1. Berenson, Bernstein, Gray, Melton, O'Neil, O'Neil, A Critique of ANSI SQL Isolation Levels, SIGMOD 1995 — the paper that named write skew and showed the ANSI standard's isolation-level definitions were incomplete. Introduces the broadened anomaly taxonomy (A5A, A5B) every later treatment uses.
2. Fekete, Liarokapis, O'Neil, O'Neil, Shasha, Making Snapshot Isolation Serializable, ACM TODS 30(2), 2005 — the paper that identified the read-only serialisation anomaly and proved snapshot isolation is strictly weaker than serialisability. The theoretical basis for Postgres's SSI.
3. Cahill, Röhm, Fekete, Serializable Isolation for Snapshot Databases, SIGMOD 2008 — the engineering paper that made SSI implementable in a production MVCC engine.

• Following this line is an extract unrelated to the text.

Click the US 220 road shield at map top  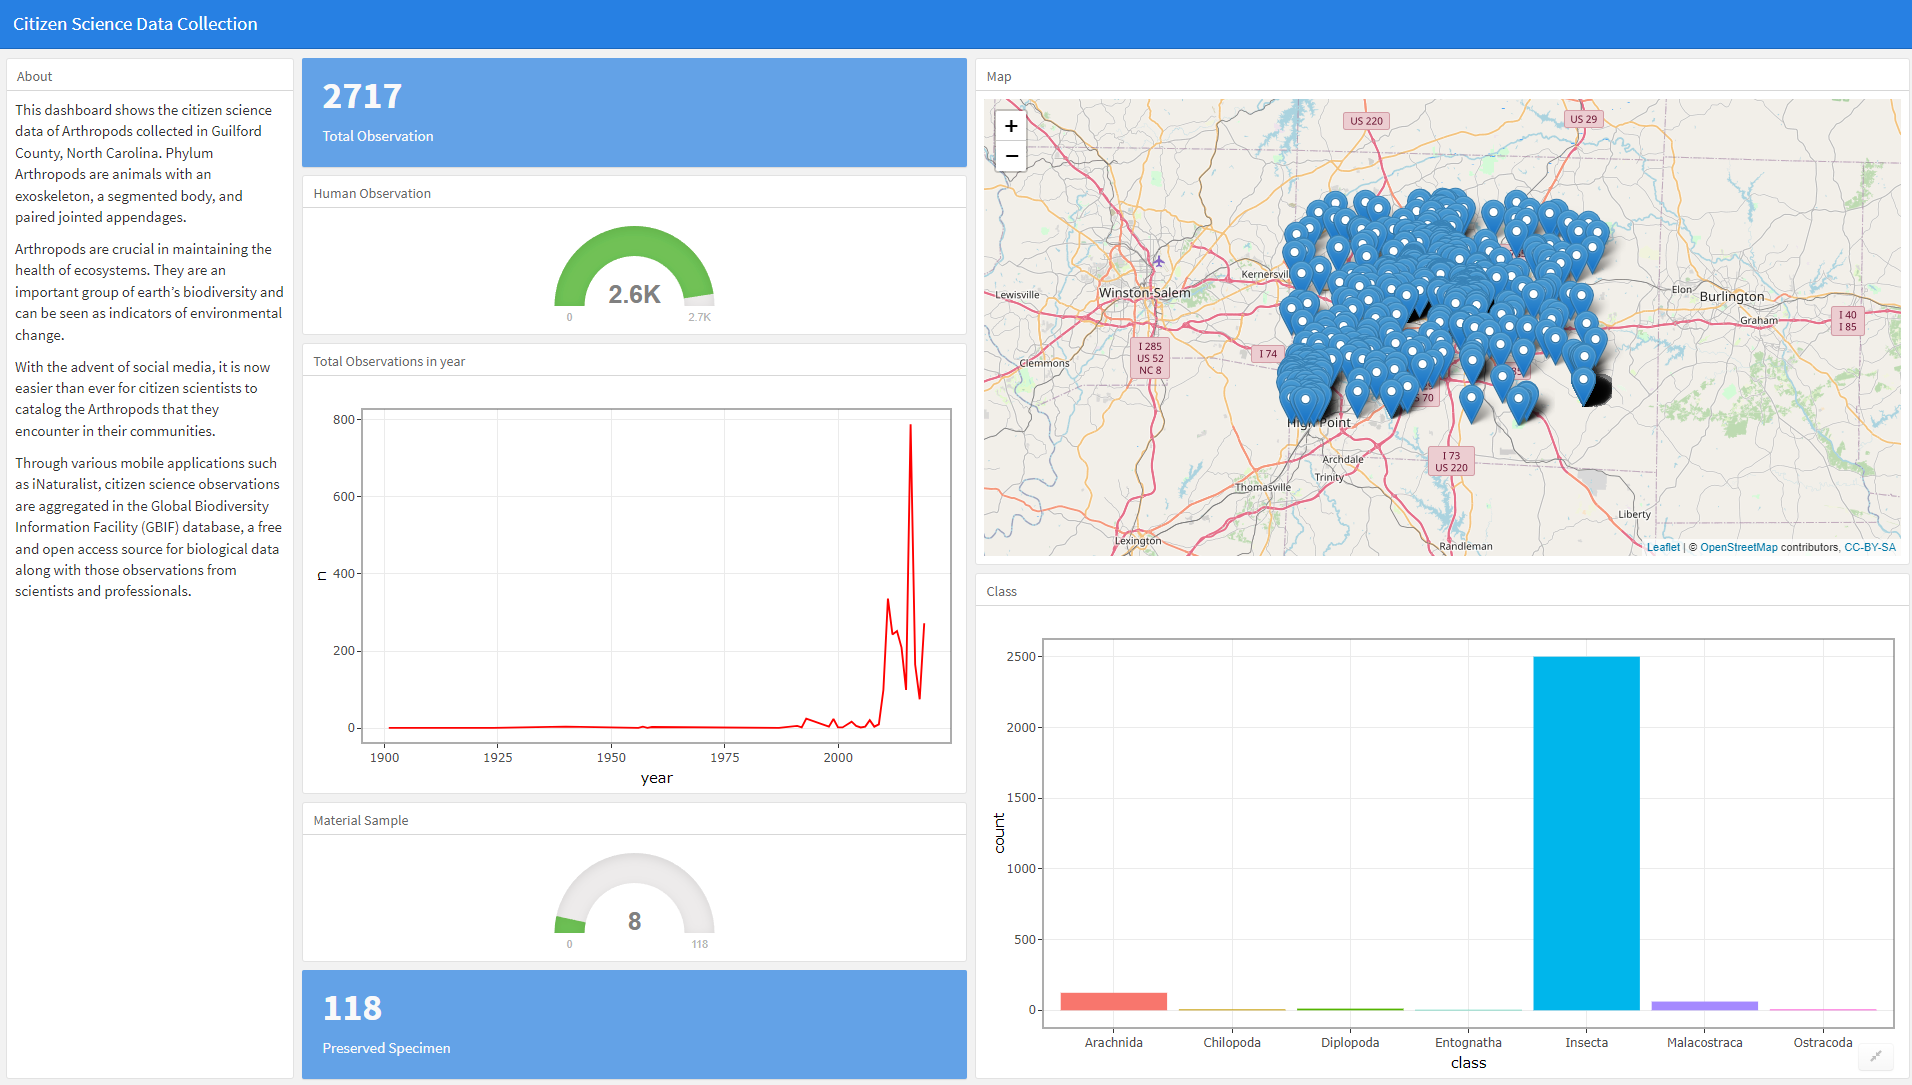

Postgres's SERIALIZABLE mode is a direct descendant.
4. PostgreSQL documentation, Transaction Isolation — the engine's own description of how it honours the standard levels, including the "we strengthen READ UNCOMMITTED to READ COMMITTED" note and the SSI implementation details.
5. MySQL Reference Manual, InnoDB Transaction Model — the lock- and gap-lock-based view of isolation levels. Reading this alongside the Postgres docs is the quickest way to see that "same level name" does not imply "same behaviour".
6. Kleppmann, Designing Data-Intensive Applications, O'Reilly 2017, chapter 7 — the accessible modern treatment of isolation levels and anomalies for working engineers. Covers every anomaly in this chapter with production examples, plus the distributed extensions (linearisability, causal consistency) that build on the same ideas.